L’empereur du show-business chapeaute les deux rois de l’humour. Le Luron à droite, Coluche à gauche. Selon la formule consacrée : « La France est coupée en deux et pliée en quatre. » En 1985, il a l’idée du siècle. Pour relancer la carrière de Coluche, au ralenti depuis la tragique candidature à la présidentielle de 1981, il l’associe à la grosse blague de Le Luron : parodier le mariage d’Yves Mourousi avec Véronique, qu’il considère comme faux. Lederman, témoin avec Eddie Barclay de l’union factice, déploie un torrent de moyens : calèche, invités, caméras. En mariée, Coluche est LA star du jour ; Le Luron est le dindon de la farce.

 

Les histoires d’A finissent mal ?

 

La mort des deux stars à quelques mois en 1986 va atteindre le moral de l’imprésario? Qui va vite rebondir avec un nouveau groupe de jeunes humoristes : Les Inconnus. C’est une nouvelle fois un triomphe : les salles sont bondées, leurs émissions plébiscitées, leurs chansons rabâchées, leur premier film (Les Trois Frères) récompensé. Mais les histoires d’A – Agent, argent, amour, au choix -, finissent mal en général. « Le plus difficile, c’est de faire décoller. Après, ce n’est plus qu’une question de banque », expliquait-il au Monde en 1987.
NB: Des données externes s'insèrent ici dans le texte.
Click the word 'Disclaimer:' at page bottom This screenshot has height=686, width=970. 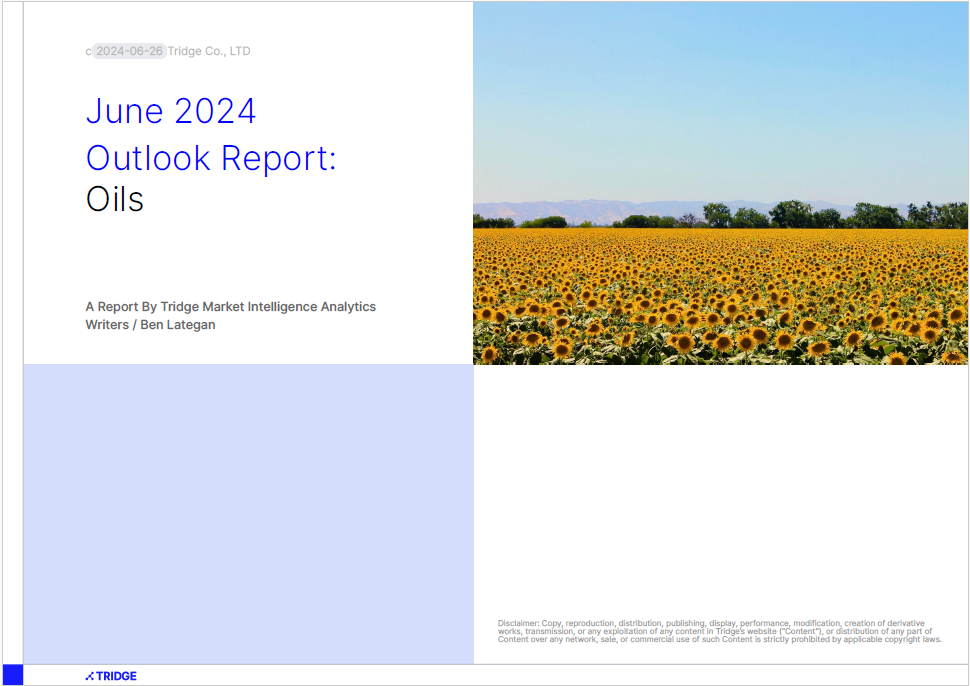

L’argent est la face sombre du système Lederman, souvent caricaturé en costume foncé et cigare au bec. « Lederman, je lui dis ? vous ?, car il me prenait tellement d’argent, je croyais qu’ils étaient plusieurs », se marrait Thierry Le Luron. Il attaque Les Inconnus, furieux d’avoir été écarté du Pari et de L’Extraterrestre. Il sera débouté et en garde une haine tenace. « C’est un accident industriel. Je regrette de les avoir connus », lâche-t-il. C’est réciproque.
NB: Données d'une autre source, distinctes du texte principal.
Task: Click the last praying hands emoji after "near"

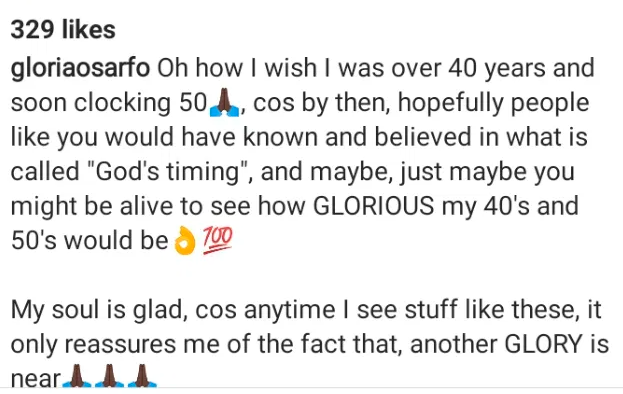Action: click(x=142, y=376)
Plus tard, ce sont les enfants de Coluche qui l’attaquent. Après plus de vingt ans de procédure, la cour d’appel de Versailles condamne en 2019 le producteur à verser 15 % de la redevance attachée à l’exploitation de vingt-et-un sketchs (dont « Je me marre », « L’Auto-Stoppeur » et « Le Schmilblick »), soit une somme de plus d’un million d’euros.

Pygmalion pendant quatre décennies, Paul Lederman s’est petit à petit retiré dans l’ombre sans qu’un de ses « fils » ne brille pour lui dans la lumière des projecteurs. L’époque des grands imprésarios était définitivement terminée.

* « Ils ont tué mon disque ! », de Benjamin Petrover (éd. First).